My vacation (which was actually a semi-working vacation) was nice. But I have to notice that a lot of Americans seem to be taking involuntary vacations, in part because employers are squeezing employment in order to keep costs down. I wonder, though, if that isn’t about to end.

I had an example of the latter at a super-Target the other night. With only two cashiers on duty, the lines reached back across the aisles and into the kids-clothing department. Upon seeing that, I set down my stack of closeout-priced lawn chairs and left without buying anything. Several other people were doing the same.

Obviously, somebody blew it. No doubt Target, like other retailers, tries to keep staffing down by having just enough cashiers on duty to keep the lines just short of the point where it hurts sales. So either business is picking up faster than they thought (meaning that the economy is recovering?) or they just guessed wrong.

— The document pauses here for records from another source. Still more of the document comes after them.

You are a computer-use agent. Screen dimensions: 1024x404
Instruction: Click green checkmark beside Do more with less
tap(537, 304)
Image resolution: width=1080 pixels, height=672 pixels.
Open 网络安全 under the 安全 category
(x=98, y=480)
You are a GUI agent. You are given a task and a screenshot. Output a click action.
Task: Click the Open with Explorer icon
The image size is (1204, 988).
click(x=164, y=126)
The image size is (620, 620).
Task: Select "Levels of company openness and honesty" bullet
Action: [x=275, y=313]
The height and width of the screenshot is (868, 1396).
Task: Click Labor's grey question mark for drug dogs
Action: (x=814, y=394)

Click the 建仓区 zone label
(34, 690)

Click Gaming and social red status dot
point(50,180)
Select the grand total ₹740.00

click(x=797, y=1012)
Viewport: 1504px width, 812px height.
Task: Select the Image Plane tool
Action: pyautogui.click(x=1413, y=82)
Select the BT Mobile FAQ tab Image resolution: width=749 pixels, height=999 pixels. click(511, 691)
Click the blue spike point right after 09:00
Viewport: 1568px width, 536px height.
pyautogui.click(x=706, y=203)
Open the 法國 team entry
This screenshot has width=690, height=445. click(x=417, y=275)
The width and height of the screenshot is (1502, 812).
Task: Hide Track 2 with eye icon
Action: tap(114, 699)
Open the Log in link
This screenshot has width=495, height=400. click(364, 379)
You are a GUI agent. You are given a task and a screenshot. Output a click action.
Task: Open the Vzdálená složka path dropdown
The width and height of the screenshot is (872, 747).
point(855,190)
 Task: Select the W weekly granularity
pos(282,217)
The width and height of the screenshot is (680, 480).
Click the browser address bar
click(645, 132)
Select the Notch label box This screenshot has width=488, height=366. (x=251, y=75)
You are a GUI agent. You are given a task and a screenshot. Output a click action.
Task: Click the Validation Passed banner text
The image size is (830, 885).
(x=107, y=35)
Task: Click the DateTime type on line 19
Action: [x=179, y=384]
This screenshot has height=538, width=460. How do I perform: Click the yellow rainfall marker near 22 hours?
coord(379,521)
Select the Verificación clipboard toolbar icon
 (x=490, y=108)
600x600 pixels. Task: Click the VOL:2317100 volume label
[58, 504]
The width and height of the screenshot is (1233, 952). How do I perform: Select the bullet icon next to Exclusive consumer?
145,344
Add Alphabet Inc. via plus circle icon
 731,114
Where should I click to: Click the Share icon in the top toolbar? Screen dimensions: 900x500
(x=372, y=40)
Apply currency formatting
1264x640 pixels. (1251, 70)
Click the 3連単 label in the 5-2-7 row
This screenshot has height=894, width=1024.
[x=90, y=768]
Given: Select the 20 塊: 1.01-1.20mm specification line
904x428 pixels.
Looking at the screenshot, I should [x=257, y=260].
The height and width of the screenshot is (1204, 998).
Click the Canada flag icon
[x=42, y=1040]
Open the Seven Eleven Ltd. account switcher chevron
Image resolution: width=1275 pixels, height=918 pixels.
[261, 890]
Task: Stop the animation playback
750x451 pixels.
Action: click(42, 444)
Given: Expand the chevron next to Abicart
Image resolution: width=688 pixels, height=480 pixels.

I’m not sure which it is, but I’ve noticed a similar phenomenon at other places where I shop. The Bi-Lo grocery store has had long lines and fewer cashiers lately, too, though I at first attributed that to an effort to shift customers toward the U-scan automated checkouts. (It’s not working, if so). The result, though, has been that I’ve shopped more at the nearby non-chain grocery store that always seems to have enough people on duty to keep my wait short.

They value my time, so they get my business. Places that don’t mind keeping me waiting get moved to the bottom of the list. And in conversation, it seems that a lot of other people are starting to feel the same way.

If I’m right about this, it means that unemployment may be about to start going down, even if the economy stays flat. Target would no doubt rather have sold me the lawn chairs than have me leave annoyed, and thinking about going to Wal-Mart next time. Ditto for Bi-Lo. At least in the retail trade, it seems that people have squeezed personnel costs about as far as they’ll go for the moment, which will probably mean that they’ll have to start hiring new folks soon. They’d better. Because the memory of bad service lasts longer than the few pennies saved in the process of rendering it.

Indeed.

I’ve “done a Glenn” many a time myself–as recently as Saturday morning in fact. If the store’s prices are just so low that I can’t beat them elsewhere, or I just really want the item that I have in my hands badly enough, I’ll wait. Otherwise, I’ll walk out in a heartbeat.

I guess bad service doesn’t matter so much in smaller towns where Wal-Mart is the only choice (I’ve lived in several). And, for people who make a small fraction of a law professor’s salary and can’t afford boutique grocery shopping, bad service may be something that must simply be endured. But I hope retailers get smarter about the bad service they offer. What’s always baffled me is why places like Super Wal-Mart will have 40-50 checkout lines and invariably fewer than 10 cashiers employed. I think it would be less maddening to simply have 10-15 cash registers and make it appear that management is operating to capacity and it’s just a popular place.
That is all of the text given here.